WORK INSTRUCTION:
A single figure is required: the number of lines in the listing below containing the word "will".
++++++++++++++++++++
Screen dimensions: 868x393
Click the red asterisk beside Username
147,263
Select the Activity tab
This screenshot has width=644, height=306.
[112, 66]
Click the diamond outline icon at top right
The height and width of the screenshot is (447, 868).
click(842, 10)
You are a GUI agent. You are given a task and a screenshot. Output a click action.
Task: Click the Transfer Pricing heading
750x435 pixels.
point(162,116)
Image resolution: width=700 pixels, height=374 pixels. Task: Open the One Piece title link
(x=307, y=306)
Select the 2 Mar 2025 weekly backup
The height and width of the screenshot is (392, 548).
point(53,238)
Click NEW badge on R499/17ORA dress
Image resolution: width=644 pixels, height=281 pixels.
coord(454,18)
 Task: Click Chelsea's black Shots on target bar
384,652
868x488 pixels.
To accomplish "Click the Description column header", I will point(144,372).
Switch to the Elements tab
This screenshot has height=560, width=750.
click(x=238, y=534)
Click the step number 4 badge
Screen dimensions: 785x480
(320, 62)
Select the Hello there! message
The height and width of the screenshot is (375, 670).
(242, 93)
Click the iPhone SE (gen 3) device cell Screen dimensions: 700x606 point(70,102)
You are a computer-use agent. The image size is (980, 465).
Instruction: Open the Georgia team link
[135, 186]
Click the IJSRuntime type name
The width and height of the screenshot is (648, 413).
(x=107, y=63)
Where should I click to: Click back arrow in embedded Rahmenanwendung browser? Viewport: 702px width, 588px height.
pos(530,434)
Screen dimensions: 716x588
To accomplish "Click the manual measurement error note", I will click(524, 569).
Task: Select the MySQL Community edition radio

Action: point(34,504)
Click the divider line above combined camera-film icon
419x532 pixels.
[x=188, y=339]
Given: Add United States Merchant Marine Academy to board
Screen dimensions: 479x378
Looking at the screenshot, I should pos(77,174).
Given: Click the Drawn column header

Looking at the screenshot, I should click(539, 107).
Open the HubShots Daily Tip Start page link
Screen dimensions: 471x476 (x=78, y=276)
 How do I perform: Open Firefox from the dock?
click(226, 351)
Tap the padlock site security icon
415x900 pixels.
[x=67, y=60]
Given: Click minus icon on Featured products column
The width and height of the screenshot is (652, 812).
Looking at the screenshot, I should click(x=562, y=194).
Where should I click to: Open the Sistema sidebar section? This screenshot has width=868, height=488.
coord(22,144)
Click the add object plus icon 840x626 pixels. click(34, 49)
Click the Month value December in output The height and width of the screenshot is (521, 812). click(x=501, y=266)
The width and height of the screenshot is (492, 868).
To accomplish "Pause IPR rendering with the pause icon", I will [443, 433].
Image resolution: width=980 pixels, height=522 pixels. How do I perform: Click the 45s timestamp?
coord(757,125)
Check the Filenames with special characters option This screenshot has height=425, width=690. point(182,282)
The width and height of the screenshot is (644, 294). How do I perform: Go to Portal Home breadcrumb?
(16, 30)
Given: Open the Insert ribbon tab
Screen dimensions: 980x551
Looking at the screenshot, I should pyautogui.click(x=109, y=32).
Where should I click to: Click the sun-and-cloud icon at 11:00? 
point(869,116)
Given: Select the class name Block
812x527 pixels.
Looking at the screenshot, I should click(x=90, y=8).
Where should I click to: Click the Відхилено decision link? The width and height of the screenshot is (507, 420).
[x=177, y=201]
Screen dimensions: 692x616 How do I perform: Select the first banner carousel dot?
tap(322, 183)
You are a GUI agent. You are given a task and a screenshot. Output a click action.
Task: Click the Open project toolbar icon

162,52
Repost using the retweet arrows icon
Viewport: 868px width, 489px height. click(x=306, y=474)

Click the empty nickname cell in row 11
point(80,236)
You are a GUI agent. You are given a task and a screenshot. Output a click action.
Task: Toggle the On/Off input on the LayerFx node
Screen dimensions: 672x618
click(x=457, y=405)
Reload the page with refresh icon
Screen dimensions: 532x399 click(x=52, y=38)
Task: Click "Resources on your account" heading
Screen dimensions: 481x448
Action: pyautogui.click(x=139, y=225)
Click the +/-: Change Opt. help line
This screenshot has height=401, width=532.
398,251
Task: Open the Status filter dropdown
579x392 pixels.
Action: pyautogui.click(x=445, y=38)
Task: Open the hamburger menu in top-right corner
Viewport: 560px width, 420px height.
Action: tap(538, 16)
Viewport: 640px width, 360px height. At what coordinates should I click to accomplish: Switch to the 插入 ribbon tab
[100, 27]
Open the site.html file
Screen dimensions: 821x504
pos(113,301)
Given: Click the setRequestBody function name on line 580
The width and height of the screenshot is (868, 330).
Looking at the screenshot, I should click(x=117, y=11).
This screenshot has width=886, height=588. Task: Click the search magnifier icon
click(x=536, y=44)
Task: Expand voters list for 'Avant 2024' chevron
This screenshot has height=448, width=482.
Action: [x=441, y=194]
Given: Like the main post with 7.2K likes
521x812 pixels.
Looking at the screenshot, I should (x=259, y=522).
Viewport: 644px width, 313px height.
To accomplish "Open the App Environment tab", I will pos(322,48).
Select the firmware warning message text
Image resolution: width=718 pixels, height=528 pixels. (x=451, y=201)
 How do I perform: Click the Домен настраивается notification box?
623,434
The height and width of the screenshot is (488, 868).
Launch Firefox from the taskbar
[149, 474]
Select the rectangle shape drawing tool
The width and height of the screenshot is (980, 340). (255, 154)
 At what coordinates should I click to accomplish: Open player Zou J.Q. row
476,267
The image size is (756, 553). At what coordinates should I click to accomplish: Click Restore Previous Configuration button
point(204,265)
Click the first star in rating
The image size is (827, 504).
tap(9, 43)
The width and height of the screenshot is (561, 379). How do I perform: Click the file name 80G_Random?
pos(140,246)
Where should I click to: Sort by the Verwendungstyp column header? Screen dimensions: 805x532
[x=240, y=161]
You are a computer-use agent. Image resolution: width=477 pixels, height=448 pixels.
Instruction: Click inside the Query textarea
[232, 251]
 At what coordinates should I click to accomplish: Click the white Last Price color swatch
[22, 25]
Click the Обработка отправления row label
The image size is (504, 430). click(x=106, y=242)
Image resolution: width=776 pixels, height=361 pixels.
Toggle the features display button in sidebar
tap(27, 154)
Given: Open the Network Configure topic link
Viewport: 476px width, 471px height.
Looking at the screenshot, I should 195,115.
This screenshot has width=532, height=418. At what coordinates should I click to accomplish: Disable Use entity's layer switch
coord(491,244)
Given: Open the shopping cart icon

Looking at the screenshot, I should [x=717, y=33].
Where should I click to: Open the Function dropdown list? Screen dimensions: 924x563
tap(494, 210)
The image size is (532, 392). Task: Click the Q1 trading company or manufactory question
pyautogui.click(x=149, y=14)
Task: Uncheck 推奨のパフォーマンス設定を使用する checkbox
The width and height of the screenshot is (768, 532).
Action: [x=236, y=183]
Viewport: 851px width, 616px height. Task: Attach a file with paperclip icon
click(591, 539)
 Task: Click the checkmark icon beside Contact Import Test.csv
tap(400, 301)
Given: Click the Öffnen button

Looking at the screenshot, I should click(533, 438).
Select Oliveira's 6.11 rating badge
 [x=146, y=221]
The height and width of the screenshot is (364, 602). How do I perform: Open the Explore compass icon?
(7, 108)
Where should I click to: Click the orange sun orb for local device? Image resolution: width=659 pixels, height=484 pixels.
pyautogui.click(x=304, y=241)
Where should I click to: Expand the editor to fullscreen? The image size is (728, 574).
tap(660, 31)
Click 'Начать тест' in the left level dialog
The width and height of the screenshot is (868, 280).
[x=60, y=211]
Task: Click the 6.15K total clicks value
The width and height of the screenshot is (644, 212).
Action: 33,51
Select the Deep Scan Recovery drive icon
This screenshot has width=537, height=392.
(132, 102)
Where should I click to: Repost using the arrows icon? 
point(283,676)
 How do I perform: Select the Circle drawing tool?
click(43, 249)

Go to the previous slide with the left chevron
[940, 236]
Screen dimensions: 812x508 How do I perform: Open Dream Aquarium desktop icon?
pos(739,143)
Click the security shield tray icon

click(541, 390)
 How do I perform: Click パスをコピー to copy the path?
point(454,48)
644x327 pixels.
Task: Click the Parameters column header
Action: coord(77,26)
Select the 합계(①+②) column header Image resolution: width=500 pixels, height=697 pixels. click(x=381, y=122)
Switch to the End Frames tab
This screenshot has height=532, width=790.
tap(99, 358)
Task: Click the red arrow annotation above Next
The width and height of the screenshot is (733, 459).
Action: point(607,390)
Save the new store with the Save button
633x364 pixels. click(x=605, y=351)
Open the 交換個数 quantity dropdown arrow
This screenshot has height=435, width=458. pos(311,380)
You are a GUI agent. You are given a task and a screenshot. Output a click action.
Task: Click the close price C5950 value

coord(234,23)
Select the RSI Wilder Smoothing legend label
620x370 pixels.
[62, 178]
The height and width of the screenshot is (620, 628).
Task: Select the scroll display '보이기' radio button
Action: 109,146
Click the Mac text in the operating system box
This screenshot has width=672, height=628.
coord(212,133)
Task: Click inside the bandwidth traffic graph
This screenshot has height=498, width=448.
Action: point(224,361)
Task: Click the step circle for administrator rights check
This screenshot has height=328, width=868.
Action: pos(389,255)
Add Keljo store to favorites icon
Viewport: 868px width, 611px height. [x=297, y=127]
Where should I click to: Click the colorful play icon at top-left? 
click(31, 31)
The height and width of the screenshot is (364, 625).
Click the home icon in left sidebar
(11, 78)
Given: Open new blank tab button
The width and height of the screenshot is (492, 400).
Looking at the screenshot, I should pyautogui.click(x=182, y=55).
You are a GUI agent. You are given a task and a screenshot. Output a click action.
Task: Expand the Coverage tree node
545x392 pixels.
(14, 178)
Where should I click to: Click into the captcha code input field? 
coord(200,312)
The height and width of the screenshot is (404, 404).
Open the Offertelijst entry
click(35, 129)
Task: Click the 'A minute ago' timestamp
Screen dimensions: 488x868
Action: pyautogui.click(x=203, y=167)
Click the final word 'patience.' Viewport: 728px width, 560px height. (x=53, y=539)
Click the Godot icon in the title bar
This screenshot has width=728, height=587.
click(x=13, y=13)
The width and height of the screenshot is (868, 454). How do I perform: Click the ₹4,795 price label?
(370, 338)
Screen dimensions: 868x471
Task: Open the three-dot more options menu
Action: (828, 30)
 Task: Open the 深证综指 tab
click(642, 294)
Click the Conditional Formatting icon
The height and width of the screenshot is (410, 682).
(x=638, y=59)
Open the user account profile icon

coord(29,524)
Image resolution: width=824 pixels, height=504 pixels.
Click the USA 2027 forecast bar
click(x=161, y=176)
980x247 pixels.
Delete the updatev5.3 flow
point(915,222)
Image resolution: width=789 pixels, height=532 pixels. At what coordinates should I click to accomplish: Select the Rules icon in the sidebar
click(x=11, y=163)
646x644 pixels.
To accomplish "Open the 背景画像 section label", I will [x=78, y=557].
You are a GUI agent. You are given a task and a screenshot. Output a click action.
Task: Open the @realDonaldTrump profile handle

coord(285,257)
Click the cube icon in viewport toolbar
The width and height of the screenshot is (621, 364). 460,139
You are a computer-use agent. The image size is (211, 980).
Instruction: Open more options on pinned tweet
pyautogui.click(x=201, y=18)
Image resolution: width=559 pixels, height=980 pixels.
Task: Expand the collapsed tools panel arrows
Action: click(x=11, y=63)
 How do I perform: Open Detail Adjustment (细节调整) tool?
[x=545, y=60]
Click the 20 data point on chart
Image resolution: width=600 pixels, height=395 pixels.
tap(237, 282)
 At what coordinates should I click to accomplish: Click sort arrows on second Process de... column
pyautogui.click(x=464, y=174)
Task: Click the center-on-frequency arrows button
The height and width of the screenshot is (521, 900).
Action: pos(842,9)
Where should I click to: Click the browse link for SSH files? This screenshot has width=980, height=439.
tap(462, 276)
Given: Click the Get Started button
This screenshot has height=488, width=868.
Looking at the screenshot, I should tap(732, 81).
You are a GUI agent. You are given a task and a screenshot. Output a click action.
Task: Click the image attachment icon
++++++++++++++++++++
REPLY:
5